Fig. 6 shows a schematic diagram of the dependence of deblocking filtering and sample adaptive compensation data, for SAO filter algorithms, EO mode requires reference to neighboring samples. SAO source data is obtained from the results of the deblocking filter. Therefore, in order to implement the HEVC loop filter at the CTU level and to couple the deblocking filter and the SAO filter, the current CTU-like decoding object needs to be re-partitioned after the deblocking filter is performed. This means that the range of samples processed by the SAO filter is shifted to the left by one column and up by one row of samples, as indicated by the dashed box in fig. 6.
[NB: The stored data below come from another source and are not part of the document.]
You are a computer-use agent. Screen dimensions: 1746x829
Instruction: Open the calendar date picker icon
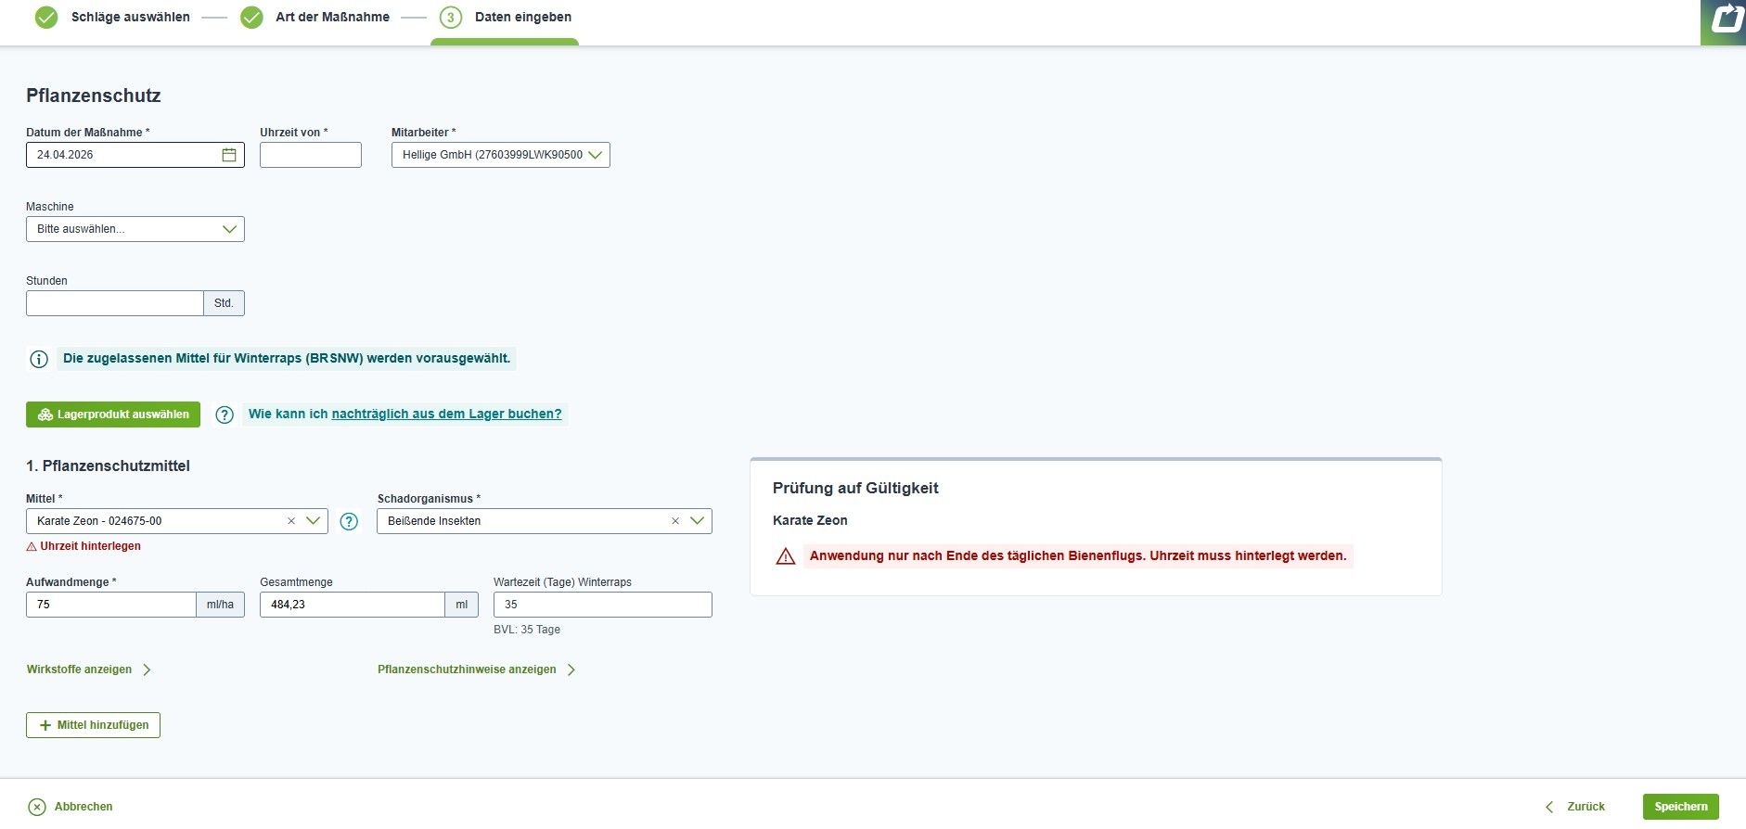click(229, 155)
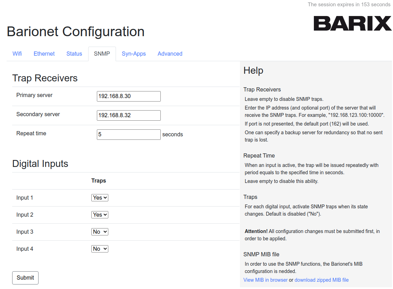Open View MIB in browser link
Viewport: 393px width, 289px height.
[265, 280]
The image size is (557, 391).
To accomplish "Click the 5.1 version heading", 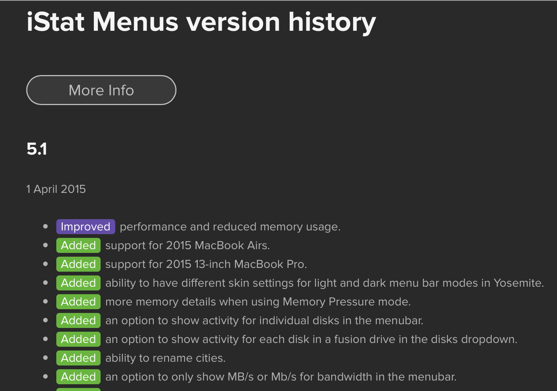I will [x=37, y=149].
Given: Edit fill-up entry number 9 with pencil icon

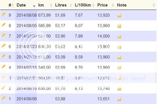Looking at the screenshot, I should pyautogui.click(x=3, y=14).
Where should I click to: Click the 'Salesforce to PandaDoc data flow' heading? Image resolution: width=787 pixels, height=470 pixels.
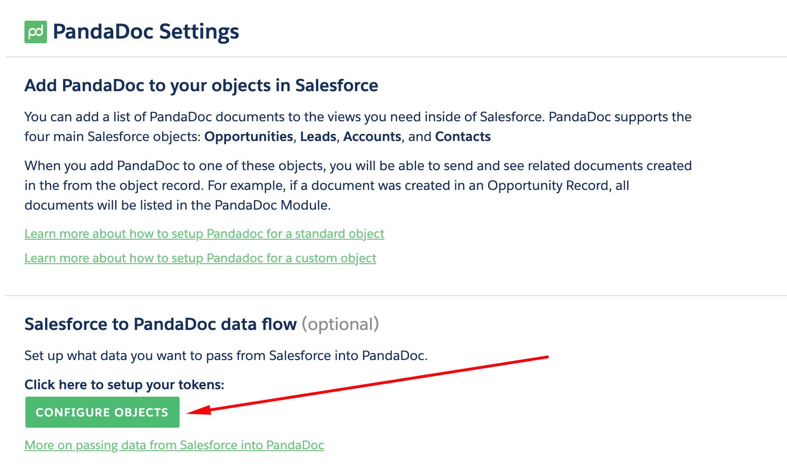(x=161, y=324)
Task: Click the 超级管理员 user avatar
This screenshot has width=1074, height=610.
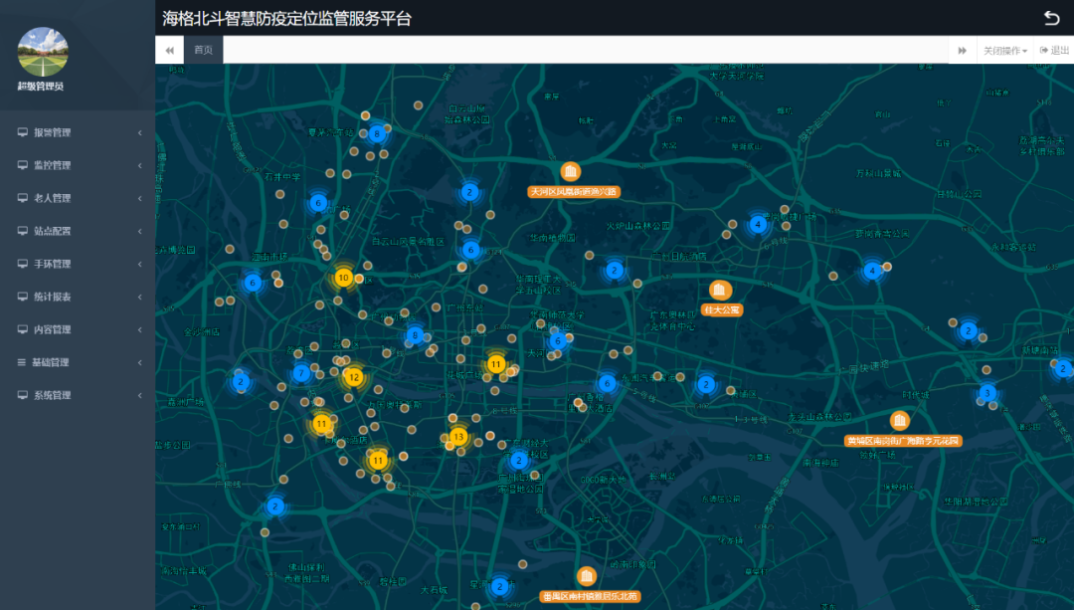Action: click(43, 52)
Fig. 7 shows a process flow diagram of a fused loop filtering scheme, step 1, with simultaneous luminance decision of vertical boundaries of multiple 8x8 luminance blocks. Step 2, deblocking filtering of the 8x8 Cb block is performed. Step 3, SAO of 8 × 8 Cb blocks is performed. Step 4, horizontal filtering of the vertical boundaries of multiple 8x8 luminance blocks is performed simultaneously. And 5, simultaneously carrying out luminance decision of horizontal boundaries of a plurality of 8x8 luminance blocks. And 6, deblocking and filtering 8x8 Cr blocks. Step 7, SAO of 8x8 Cr blocks is performed. Step 8, vertical filtering of the horizontal boundaries of multiple 8x8 luminance blocks is performed simultaneously. Step 9, SAO of 8 × 8 luminance blocks is performed. The above processes are executed in a loop.
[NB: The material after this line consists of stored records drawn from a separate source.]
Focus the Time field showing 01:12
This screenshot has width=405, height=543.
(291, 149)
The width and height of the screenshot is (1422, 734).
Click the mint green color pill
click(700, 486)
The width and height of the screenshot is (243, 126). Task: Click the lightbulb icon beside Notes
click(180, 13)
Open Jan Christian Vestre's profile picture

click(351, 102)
Fig. 8 shows a schematic diagram of a pixel decoding reconstruction module and a loop filter module adopting a pipeline parallel technology. Between the pixel decoding reconstruction module and the loop filtering module, the pipeline parallelism as shown in fig. 8 is adopted, so that the thread waiting time can be effectively reduced, and the decoding efficiency is improved. After the pipeline parallel mode is adopted, the current pixel decoding reconstruction module and the loop filter can simultaneously decode when the data dependency relationship is met, and the thread does not need to wait for the completion of all decoding tasks of the pixel decoding reconstruction module, so that the thread waiting time is further reduced, and the decoding efficiency is improved.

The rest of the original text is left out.